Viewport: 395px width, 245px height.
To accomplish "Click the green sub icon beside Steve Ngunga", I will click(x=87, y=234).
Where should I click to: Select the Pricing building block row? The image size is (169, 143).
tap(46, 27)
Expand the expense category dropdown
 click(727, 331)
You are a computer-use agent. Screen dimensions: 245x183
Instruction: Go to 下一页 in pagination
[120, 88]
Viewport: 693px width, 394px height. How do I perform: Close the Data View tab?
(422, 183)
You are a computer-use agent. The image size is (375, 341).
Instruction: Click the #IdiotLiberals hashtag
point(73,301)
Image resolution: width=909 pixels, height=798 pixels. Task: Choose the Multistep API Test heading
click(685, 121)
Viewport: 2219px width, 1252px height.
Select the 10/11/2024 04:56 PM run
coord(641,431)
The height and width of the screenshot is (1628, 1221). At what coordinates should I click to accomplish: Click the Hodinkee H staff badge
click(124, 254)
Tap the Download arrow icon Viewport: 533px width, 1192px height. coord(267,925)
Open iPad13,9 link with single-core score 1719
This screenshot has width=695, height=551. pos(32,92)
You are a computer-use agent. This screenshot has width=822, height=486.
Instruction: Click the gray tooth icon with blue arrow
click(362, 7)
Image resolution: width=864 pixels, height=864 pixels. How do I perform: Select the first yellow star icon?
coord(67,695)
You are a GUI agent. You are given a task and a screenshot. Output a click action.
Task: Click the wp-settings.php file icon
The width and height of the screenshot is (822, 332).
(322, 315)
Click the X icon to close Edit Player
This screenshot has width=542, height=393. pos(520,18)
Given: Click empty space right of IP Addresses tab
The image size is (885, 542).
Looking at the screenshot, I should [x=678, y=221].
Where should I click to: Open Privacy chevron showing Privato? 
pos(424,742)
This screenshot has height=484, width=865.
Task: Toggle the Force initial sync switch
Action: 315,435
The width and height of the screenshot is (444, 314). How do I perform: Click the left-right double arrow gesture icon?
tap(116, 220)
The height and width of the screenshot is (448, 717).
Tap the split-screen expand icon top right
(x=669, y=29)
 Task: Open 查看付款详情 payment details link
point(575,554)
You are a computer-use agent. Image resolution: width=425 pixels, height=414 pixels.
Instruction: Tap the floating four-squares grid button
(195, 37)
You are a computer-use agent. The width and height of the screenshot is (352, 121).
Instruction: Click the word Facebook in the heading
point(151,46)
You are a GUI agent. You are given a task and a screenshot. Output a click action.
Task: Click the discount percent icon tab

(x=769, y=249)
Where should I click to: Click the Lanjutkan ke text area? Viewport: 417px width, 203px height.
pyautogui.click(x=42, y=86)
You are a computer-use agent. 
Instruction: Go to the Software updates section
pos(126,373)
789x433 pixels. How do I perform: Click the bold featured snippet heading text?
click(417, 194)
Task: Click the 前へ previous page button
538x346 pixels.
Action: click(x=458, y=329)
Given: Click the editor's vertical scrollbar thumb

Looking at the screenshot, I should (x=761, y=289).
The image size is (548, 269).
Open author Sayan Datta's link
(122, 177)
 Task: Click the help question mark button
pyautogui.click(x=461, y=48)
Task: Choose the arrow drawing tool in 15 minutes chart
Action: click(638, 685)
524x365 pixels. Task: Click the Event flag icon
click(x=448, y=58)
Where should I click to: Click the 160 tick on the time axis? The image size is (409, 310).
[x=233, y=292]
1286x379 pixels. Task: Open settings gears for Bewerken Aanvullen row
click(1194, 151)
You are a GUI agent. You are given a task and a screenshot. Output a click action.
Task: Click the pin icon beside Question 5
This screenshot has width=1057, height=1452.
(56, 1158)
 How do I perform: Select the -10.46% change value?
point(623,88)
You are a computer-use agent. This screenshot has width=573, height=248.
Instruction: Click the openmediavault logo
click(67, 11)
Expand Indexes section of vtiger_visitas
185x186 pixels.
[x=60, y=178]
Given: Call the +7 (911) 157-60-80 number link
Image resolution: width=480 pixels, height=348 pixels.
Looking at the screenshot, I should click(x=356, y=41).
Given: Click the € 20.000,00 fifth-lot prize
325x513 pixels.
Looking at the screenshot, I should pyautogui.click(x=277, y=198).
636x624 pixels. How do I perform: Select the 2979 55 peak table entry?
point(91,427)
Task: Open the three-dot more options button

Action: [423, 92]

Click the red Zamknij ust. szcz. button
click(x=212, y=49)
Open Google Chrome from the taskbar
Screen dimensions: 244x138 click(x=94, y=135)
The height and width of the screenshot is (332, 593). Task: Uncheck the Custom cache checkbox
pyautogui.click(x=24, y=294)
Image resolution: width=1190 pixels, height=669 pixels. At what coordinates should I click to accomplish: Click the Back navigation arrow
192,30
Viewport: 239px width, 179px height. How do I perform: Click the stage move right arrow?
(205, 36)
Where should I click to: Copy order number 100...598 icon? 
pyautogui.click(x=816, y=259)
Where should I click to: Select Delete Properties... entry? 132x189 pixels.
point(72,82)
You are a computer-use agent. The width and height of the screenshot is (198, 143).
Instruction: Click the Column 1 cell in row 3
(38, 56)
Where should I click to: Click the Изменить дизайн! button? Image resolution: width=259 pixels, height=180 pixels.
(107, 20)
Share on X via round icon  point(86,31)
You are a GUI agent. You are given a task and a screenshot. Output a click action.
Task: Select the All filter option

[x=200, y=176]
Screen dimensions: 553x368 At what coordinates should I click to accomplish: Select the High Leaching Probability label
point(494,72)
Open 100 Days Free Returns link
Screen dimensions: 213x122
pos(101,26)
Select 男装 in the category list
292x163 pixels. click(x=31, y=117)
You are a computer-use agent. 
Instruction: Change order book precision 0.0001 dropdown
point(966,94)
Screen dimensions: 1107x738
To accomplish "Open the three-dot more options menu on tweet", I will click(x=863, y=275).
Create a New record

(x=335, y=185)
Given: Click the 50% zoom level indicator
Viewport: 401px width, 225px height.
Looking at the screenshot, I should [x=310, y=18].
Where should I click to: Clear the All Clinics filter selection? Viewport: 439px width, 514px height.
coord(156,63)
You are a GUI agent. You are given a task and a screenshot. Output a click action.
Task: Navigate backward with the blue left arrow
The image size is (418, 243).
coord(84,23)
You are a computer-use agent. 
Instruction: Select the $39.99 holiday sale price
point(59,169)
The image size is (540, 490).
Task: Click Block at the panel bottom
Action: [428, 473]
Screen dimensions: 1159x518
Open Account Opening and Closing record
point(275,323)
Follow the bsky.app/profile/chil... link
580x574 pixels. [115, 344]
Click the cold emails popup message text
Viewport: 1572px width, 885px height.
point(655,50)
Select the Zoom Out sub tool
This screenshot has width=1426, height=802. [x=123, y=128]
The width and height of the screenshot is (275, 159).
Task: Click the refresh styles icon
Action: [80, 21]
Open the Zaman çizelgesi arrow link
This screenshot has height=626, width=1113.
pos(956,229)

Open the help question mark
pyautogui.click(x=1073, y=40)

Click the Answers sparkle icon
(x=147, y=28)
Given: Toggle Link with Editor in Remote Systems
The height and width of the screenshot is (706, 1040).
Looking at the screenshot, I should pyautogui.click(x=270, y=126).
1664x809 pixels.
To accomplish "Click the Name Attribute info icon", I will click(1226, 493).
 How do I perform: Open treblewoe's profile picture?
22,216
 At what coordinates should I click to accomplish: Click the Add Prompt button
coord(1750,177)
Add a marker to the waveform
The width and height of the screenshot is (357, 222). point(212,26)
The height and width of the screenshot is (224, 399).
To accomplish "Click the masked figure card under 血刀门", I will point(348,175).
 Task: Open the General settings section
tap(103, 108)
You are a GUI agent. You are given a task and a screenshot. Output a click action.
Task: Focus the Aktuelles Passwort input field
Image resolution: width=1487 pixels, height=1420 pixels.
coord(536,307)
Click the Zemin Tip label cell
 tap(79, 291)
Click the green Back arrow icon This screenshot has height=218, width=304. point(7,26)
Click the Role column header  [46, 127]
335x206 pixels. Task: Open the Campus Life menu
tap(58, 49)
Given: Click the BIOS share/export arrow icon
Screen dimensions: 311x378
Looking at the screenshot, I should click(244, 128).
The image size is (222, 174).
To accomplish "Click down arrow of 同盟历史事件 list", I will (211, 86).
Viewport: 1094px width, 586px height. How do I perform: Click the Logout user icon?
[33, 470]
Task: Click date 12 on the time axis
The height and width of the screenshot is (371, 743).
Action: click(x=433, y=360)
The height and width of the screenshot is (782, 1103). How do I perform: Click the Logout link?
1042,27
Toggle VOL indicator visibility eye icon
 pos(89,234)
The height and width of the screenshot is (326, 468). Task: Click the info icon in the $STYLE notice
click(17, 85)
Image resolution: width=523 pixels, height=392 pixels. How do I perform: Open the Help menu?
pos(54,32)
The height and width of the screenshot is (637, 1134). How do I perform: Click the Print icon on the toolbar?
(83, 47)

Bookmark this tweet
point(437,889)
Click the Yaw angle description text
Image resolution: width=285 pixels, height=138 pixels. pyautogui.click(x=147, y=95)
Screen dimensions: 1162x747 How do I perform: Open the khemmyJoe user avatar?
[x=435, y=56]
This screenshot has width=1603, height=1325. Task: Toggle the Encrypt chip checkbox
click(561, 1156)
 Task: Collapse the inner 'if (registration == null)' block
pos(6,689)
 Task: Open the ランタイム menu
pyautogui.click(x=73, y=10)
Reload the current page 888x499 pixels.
————
Identify every line in the records above that contains the word "green" and copy each of those lines.

TASK ANSWER
To accomplish "Click the green sub icon beside Steve Ngunga", I will click(x=87, y=234).
Click the green Back arrow icon This screenshot has height=218, width=304. point(7,26)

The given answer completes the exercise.